Pro Fonteio
Cicero, Marcus Tullius
Cicero. The Orations of Marcus Tullius Cicero, Volume 2. Yonge, Charles Duke, translator. London: Bell, 1856.
The colony of Narbonne fights equally on behalf of the safety of Marcus Fonteius, which, having been lately delivered from the blockade of the enemy by this man, is now moved at his misery and danger. Lastly, as is right in a Gallic war—as the principles and customs of our ancestors enjoin—there is not one Roman citizen who thinks he requires any excuse for being eager in this man's behalf. All the publicans of that province, all the farmers, all the graziers, all the traders, with one heart and one voice, defended Marcus Fonteius.
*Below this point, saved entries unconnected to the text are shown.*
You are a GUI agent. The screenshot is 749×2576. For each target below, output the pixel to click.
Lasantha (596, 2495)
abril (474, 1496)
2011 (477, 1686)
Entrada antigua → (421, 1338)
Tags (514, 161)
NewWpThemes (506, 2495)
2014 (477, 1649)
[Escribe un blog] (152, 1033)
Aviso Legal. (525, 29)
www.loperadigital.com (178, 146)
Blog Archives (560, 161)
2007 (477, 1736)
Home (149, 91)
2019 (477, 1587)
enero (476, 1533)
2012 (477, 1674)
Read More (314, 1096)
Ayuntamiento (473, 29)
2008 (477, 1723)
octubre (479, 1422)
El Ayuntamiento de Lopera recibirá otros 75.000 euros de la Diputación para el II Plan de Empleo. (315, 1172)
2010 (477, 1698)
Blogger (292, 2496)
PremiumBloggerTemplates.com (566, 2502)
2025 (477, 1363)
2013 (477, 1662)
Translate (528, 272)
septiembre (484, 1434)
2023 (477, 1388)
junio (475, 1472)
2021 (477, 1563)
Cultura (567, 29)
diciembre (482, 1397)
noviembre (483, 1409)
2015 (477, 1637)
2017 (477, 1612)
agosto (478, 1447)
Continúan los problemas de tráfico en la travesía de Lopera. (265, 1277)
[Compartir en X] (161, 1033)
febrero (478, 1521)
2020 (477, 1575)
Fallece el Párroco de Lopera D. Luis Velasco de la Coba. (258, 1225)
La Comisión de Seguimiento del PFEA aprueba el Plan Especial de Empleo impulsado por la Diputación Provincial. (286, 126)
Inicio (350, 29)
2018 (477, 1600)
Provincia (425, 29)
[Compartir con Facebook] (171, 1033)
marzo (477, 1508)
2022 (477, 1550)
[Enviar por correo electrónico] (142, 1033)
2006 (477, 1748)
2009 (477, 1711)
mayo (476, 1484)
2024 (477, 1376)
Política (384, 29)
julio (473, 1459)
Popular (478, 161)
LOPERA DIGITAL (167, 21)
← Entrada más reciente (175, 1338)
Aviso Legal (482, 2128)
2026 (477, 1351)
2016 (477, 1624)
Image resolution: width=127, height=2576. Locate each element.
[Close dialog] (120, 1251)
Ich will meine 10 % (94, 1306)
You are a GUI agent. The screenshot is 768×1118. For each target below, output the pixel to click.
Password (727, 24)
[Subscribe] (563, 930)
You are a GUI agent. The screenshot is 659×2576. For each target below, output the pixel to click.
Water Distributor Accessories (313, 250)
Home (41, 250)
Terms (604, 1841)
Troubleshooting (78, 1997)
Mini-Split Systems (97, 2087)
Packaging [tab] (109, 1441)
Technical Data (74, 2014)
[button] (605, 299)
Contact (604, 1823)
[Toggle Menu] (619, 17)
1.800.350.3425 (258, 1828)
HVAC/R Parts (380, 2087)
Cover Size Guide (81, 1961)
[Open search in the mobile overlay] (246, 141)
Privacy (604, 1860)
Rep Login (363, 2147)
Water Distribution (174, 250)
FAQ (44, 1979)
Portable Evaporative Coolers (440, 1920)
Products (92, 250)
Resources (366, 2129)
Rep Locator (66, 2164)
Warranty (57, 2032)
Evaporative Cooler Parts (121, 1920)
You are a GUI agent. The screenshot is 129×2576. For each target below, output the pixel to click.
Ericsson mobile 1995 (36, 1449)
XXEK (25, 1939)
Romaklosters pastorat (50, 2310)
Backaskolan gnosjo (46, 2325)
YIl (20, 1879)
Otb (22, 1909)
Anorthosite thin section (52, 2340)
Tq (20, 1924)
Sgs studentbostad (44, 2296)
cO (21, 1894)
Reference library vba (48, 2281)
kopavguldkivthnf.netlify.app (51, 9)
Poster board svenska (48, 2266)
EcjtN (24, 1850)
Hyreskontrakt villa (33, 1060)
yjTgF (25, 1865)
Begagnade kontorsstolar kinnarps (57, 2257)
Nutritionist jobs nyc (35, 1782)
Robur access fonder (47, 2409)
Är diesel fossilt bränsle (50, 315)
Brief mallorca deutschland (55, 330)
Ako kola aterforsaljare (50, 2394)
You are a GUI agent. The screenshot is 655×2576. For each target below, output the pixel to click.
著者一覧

But if Induciomarus himself, the leader of the Allobroges, and of all the rest of the Gauls, despise such powerful aid as this which we have, shall he still tear and drag away this man from the embrace of his mother, a most admirable and most miserable woman, and that, too, while you are looking on? especially when a vestal virgin on the other side is folding her own brother in her embraces, and imploring, O judges, your good faith, and that of the Roman people; she who has been, on behalf of you and of your children, occupied for so many years in propitiating the immortal gods, in order now to be able to propitiate you when supplicating for her own safety and that of her brother.